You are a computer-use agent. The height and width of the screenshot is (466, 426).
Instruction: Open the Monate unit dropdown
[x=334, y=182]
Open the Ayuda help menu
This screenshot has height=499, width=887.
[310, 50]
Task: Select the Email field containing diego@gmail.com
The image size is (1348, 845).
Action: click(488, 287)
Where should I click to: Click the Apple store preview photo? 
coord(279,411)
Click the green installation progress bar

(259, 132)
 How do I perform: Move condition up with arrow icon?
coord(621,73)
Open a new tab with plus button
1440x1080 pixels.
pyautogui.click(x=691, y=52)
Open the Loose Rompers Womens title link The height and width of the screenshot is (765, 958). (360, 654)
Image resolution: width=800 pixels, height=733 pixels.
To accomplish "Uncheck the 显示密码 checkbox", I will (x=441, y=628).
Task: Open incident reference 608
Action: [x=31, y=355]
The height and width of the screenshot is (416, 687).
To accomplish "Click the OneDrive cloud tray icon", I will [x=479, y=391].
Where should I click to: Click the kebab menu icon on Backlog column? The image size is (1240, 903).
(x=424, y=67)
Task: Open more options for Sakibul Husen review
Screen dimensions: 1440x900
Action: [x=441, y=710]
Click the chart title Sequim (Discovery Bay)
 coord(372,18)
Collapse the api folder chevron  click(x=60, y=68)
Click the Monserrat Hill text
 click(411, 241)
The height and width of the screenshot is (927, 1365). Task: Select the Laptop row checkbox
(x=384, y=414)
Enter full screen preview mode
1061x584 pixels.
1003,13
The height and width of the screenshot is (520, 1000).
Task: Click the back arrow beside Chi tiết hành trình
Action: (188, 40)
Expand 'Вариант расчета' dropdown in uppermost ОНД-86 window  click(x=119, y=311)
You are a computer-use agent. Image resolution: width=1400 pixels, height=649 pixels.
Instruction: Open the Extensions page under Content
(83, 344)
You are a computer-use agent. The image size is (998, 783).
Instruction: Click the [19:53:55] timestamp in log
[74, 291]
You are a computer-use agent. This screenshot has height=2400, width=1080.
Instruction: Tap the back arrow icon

====

◆ TASK
Your task is to retype all of the records exactly.

◆ RESPONSE TO THIS EXERCISE
You are a computer-use agent. The height and width of the screenshot is (466, 426).
Instruction: Open the Monate unit dropdown
[x=334, y=182]
Open the Ayuda help menu
This screenshot has height=499, width=887.
[310, 50]
Task: Select the Email field containing diego@gmail.com
The image size is (1348, 845).
Action: click(488, 287)
Where should I click to: Click the Apple store preview photo? 
coord(279,411)
Click the green installation progress bar

(259, 132)
 How do I perform: Move condition up with arrow icon?
coord(621,73)
Open a new tab with plus button
1440x1080 pixels.
pyautogui.click(x=691, y=52)
Open the Loose Rompers Womens title link The height and width of the screenshot is (765, 958). (360, 654)
Image resolution: width=800 pixels, height=733 pixels.
To accomplish "Uncheck the 显示密码 checkbox", I will (x=441, y=628).
Task: Open incident reference 608
Action: [x=31, y=355]
The height and width of the screenshot is (416, 687).
To accomplish "Click the OneDrive cloud tray icon", I will [x=479, y=391].
Where should I click to: Click the kebab menu icon on Backlog column? The image size is (1240, 903).
(x=424, y=67)
Task: Open more options for Sakibul Husen review
Screen dimensions: 1440x900
Action: [x=441, y=710]
Click the chart title Sequim (Discovery Bay)
 coord(372,18)
Collapse the api folder chevron  click(x=60, y=68)
Click the Monserrat Hill text
 click(411, 241)
The height and width of the screenshot is (927, 1365). Task: Select the Laptop row checkbox
(x=384, y=414)
Enter full screen preview mode
1061x584 pixels.
1003,13
The height and width of the screenshot is (520, 1000).
Task: Click the back arrow beside Chi tiết hành trình
Action: (188, 40)
Expand 'Вариант расчета' dropdown in uppermost ОНД-86 window  click(x=119, y=311)
You are a computer-use agent. Image resolution: width=1400 pixels, height=649 pixels.
Instruction: Open the Extensions page under Content
(83, 344)
You are a computer-use agent. The image size is (998, 783).
Instruction: Click the [19:53:55] timestamp in log
[74, 291]
You are a computer-use agent. This screenshot has height=2400, width=1080.
Instruction: Tap the back arrow icon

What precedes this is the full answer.